Clothes Grasping and Unfolding Based on RGB-D Semantic Segmentation

Clothes grasping and unfolding is a core step in robotic-assisted dressing. Most existing works leverage depth images of clothes to train a deep learning-based model to recognize suitable grasping points. These methods often utilize physics engines to synthesize depth images to reduce the cost of real labeled data collection. However, the natural domain gap between synthetic and real images often leads to poor performance of these methods on real data. Furthermore, these approaches often struggle in scenarios where grasping points are occluded by the clothing item itself. To address the above challenges, we propose a novel Bi-directional Fractal Cross Fusion Network (BiFCNet) for semantic segmentation, enabling recognition of graspable regions in order to provide more possibilities for grasping. Instead of using depth images only, we also utilize RGB images with rich color features as input to our network in which the Fractal Cross Fusion (FCF) module fuses RGB and depth data by considering global complex features based on fractal geometry. To reduce the cost of real data collection, we further propose a data augmentation method based on an adversarial strategy, in which the color and geometric transformations simultaneously process RGB and depth data while maintaining the label correspondence. Finally, we present a pipeline for clothes grasping and unfolding from the perspective of semantic segmentation, through the addition of a strategy for grasp point selection from segmentation regions based on clothing flatness measures, while taking into account the grasping direction. We evaluate our BiFCNet on the public dataset NYUDv2 and obtained comparable performance to current state-of-the-art models. We also deploy our model on a Baxter robot, running extensive grasping and unfolding experiments as part of our ablation studies, achieving an 84% success rate.
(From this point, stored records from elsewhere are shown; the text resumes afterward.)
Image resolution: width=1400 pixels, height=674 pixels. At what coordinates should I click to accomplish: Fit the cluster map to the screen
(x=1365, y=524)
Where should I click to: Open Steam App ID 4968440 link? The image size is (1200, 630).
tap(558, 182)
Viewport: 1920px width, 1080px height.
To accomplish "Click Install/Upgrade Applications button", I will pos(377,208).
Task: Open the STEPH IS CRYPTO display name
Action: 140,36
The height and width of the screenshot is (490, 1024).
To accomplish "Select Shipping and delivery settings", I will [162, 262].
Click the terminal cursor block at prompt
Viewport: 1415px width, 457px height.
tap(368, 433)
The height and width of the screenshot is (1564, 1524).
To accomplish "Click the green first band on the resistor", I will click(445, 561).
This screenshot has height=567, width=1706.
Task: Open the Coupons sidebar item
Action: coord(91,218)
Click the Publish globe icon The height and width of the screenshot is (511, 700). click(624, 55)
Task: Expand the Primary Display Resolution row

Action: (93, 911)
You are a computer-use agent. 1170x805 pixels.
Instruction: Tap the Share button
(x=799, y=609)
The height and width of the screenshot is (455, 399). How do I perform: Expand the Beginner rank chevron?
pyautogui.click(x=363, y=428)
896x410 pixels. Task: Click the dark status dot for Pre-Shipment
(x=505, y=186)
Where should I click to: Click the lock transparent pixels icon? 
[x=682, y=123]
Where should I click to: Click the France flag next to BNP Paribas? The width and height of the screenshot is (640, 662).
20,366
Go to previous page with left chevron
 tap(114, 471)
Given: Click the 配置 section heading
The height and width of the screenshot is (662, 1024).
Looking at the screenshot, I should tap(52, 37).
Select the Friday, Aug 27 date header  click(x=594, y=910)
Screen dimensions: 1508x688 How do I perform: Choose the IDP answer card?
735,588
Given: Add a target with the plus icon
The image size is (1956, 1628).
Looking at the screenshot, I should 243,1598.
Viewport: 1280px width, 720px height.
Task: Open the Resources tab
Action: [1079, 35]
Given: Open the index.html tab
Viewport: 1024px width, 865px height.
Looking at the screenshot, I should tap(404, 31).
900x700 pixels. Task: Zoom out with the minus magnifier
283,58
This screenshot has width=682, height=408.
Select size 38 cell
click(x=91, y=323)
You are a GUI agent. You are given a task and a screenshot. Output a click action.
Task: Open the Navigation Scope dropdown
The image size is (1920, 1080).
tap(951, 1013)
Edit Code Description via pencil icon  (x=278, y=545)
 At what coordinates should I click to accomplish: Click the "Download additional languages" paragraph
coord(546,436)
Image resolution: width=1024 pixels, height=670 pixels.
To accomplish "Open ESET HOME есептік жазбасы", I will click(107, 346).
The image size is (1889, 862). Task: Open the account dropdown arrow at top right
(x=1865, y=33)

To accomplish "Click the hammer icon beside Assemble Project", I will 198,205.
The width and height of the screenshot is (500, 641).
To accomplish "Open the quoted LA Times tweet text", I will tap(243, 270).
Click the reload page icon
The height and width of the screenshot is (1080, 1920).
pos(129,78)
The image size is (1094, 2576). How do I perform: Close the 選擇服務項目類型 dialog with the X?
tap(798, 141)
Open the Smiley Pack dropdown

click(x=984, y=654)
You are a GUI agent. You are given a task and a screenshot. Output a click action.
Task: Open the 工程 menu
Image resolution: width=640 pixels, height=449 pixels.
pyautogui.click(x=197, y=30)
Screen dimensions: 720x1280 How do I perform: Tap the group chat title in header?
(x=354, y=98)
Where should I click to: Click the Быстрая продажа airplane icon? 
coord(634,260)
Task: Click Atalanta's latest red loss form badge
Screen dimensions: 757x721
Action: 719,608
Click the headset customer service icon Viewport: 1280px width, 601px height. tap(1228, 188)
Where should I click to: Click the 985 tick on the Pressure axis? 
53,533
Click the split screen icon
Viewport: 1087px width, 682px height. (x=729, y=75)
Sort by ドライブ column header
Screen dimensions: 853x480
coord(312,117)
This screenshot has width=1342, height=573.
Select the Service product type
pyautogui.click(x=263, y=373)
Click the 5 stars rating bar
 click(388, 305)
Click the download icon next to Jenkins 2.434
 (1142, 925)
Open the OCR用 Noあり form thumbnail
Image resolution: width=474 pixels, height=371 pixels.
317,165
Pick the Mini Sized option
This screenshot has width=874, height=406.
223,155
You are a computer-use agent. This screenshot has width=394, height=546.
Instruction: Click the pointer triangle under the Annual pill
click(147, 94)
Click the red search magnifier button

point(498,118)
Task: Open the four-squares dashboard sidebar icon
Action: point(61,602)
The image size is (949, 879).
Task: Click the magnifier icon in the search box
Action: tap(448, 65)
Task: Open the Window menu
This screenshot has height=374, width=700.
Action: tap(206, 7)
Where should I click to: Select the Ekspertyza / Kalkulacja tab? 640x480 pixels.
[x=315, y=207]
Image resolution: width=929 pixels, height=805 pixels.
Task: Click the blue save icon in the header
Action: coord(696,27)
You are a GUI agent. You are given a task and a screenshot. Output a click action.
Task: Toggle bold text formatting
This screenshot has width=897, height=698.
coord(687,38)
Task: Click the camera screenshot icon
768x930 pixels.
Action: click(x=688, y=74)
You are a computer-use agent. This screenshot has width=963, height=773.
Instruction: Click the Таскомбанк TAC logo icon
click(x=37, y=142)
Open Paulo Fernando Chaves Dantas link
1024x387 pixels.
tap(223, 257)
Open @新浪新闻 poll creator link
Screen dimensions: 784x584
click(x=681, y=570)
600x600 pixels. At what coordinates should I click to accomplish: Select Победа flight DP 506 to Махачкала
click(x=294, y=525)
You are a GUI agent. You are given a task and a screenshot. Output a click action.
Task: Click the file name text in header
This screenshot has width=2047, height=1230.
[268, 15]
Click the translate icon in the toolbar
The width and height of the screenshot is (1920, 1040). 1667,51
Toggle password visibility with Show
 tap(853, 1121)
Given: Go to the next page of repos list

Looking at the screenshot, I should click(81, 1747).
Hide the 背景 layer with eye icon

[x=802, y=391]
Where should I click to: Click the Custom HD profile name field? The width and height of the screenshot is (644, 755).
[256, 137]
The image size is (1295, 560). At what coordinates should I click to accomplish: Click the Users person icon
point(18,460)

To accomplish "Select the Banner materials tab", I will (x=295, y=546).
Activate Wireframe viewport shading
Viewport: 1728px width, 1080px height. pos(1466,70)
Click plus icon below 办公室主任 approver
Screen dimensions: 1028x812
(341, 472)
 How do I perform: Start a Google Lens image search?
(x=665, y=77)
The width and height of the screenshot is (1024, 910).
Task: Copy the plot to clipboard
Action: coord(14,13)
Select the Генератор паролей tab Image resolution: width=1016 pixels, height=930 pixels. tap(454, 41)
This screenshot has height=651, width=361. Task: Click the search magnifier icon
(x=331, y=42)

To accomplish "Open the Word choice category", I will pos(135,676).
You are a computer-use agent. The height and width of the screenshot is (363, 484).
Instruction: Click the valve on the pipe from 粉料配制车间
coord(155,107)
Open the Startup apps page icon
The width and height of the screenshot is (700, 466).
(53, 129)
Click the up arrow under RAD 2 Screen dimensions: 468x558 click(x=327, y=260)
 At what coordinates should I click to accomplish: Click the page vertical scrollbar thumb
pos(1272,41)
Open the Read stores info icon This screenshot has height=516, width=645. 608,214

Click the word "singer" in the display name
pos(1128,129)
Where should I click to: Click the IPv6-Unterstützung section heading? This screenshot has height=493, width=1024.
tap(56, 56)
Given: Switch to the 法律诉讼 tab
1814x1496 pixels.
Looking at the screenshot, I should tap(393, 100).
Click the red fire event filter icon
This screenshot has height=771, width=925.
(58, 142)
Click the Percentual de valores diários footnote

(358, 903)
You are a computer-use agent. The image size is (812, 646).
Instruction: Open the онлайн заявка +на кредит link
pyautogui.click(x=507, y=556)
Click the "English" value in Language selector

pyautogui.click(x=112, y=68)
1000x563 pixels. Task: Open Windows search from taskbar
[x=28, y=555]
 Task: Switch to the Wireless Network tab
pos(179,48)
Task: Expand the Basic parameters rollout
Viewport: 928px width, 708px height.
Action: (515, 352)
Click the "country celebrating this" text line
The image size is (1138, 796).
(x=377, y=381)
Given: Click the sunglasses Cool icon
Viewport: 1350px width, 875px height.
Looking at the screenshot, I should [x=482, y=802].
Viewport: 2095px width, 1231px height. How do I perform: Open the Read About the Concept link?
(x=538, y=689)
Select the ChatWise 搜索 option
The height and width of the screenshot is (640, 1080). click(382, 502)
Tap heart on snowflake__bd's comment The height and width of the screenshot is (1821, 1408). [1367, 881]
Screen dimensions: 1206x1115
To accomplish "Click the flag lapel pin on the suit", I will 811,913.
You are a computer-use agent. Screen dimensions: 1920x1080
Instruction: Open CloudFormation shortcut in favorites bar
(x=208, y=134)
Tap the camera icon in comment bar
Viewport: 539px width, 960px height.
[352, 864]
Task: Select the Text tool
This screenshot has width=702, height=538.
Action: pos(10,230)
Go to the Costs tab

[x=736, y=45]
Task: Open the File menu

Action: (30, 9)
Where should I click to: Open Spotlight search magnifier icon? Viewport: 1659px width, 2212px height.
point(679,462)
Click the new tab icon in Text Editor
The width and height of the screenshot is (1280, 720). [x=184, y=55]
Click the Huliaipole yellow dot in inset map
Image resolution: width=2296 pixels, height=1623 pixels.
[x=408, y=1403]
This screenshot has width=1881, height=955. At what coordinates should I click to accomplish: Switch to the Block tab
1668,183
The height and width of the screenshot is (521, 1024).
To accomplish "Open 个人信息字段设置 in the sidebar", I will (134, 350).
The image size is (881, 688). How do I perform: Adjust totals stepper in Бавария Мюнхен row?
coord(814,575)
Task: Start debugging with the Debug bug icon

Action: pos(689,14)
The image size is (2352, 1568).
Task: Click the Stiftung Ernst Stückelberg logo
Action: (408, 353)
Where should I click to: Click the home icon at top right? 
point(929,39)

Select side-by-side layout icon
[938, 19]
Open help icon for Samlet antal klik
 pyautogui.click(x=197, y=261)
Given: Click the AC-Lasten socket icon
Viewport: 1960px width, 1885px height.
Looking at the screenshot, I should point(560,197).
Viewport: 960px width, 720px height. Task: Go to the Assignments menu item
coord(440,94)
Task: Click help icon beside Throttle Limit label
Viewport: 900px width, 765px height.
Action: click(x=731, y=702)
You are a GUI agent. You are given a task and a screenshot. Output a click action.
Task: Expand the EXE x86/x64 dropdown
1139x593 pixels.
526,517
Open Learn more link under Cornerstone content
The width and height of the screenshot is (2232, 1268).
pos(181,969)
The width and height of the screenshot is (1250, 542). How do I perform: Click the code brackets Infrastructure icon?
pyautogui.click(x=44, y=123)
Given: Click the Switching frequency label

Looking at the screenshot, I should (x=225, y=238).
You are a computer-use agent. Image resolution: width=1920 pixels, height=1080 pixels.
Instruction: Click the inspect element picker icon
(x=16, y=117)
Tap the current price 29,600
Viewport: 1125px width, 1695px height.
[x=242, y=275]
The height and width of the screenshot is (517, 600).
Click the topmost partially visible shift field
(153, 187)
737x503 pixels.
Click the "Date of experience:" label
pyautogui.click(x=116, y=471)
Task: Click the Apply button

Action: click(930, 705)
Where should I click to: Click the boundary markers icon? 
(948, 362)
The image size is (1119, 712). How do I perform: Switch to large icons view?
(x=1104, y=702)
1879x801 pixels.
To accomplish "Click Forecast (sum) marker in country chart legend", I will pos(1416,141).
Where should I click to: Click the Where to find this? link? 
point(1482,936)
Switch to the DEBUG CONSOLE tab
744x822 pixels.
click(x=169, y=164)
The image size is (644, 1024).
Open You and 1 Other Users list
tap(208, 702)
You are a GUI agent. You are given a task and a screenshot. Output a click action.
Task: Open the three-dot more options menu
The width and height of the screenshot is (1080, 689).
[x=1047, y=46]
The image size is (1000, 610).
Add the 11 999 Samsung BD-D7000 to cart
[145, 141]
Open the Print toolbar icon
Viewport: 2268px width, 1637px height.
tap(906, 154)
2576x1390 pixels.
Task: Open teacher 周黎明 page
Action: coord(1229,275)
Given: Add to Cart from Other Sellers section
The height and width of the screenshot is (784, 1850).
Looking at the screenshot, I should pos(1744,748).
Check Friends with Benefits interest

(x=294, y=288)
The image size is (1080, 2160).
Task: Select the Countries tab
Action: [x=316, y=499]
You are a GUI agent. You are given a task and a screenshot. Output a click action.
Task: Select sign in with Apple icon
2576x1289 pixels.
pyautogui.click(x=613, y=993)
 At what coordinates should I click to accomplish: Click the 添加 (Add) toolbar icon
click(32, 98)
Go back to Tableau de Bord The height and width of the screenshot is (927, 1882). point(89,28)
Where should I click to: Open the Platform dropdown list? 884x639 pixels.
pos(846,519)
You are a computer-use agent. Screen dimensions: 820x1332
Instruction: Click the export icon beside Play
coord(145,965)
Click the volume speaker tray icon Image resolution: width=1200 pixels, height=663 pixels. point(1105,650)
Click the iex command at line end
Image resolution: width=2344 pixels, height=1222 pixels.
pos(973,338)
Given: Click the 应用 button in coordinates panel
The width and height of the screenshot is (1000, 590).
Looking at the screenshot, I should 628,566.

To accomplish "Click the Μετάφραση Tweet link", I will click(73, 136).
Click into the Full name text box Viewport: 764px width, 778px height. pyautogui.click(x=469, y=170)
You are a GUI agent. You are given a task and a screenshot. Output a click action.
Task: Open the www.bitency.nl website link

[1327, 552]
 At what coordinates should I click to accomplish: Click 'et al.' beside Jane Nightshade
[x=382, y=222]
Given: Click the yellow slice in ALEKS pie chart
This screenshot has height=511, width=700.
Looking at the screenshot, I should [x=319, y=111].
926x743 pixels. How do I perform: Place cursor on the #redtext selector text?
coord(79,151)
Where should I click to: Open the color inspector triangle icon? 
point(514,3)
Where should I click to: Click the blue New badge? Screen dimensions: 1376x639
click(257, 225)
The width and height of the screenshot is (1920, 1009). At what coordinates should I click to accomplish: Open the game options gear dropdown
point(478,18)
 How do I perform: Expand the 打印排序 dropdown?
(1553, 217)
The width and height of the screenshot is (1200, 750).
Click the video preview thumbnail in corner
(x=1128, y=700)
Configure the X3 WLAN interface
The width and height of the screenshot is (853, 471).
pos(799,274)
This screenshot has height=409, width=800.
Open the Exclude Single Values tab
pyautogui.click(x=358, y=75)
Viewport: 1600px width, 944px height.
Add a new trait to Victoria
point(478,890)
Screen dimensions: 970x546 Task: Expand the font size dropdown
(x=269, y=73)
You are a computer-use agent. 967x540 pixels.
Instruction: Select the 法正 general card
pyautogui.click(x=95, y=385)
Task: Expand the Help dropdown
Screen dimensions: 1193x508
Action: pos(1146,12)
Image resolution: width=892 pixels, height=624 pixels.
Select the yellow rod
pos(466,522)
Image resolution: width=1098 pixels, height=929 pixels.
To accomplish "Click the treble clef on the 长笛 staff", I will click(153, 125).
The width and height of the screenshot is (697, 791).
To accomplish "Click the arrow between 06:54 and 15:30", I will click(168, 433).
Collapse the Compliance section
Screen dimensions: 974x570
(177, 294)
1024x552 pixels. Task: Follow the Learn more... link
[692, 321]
翻译：衣物抓取与展平是机器人辅助穿衣中的核心步骤。现有研究大多利用衣物的深度图像训练深度学习模型以识别合适的抓取点。这些方法通常借助物理引擎合成深度图像，以减少真实标注数据的采集成本。然而，合成图像与真实图像之间的自然域差异常导致此类方法在真实数据上的性能不佳。此外，当抓取点被衣物自身遮挡时，这些方法往往难以应对。针对上述挑战，我们提出了一种新颖的双向分形交叉融合网络（BiFCNet）用于语义分割，能够识别可抓取区域，从而为抓取提供更多可能性。与仅使用深度图像不同，我们同时利用具有丰富颜色特征的RGB图像作为网络输入，其中分形交叉融合（FCF）模块基于分形几何考虑全局复杂特征，融合RGB与深度数据。为降低真实数据采集成本，我们进一步提出基于对抗策略的数据增强方法，该方法在保持标签对应关系的同时，对RGB与深度数据同步进行颜色与几何变换。最后，我们从语义分割视角提出衣物抓取与展平的完整流程，通过引入基于衣物平坦度测量的分割区域抓取点选择策略，并兼顾抓取方向。我们在公开数据集NYUDv2上评估BiFCNet，取得了与当前最先进模型相当的性能。同时将该模型部署于Baxter机器人，在消融实验中进行了大量抓取与展平实验，成功率达84%。